━━ READING PASSAGE

Many studies have reported differences among switchgrass cultivars in ligno-cellulosic composition [2, 5, 23, 29], while others have shown similarities among cultivars [20, 39]. For example, Schmer et al. [29] showed that Cave-in-Rock and Shawnee had higher total hexose concentrations than the cultivar Trailblazer. Trailblazer had a higher theoretical ethanol yield (TEY; L Mg−1) compared to Shawnee at one of three sites in their study. Cultivar differences were also evident for theoretical ethanol production (TEP; L ha−1) at two sites because of differences in biomass yield. Although compositional differences among cultivars may affect ethanol yield on a mass basis (L Mg−1), greater aboveground biomass may have a greater influence on ethanol production per land area (L ha−1) [21, 23, 29, 35].

━━━━

TASK DESCRIPTION:
In the passage on switchgrass cultivars, which two cultivars did Schmer et al. find to have higher total hexose concentrations than Trailblazer?

━━ STORED DATA

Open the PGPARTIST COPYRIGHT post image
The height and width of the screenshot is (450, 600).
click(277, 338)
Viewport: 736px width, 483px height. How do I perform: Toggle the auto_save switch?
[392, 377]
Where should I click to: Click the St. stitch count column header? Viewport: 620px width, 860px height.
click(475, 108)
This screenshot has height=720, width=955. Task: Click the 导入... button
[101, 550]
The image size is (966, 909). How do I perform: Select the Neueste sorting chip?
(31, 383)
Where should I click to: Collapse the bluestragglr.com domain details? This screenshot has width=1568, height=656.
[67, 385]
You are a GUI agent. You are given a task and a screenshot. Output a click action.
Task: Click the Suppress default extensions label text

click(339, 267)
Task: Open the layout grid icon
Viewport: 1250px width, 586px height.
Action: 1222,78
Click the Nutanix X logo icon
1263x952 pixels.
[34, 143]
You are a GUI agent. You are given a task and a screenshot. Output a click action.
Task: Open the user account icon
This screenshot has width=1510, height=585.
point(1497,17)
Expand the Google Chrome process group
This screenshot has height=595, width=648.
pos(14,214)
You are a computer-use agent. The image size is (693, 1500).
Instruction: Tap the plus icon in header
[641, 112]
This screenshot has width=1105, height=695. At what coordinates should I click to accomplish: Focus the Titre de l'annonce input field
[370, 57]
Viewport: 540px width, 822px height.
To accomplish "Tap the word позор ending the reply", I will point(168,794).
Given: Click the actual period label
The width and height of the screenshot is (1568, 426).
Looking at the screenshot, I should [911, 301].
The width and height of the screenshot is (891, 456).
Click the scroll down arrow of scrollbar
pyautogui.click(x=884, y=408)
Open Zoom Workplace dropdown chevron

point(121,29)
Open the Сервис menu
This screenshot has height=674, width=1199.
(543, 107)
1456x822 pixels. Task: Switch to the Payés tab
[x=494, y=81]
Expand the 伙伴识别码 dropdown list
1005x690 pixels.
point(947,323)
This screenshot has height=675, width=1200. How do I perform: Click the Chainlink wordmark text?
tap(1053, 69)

━━━━

THE SOLUTION:
Cave-in-Rock and Shawnee.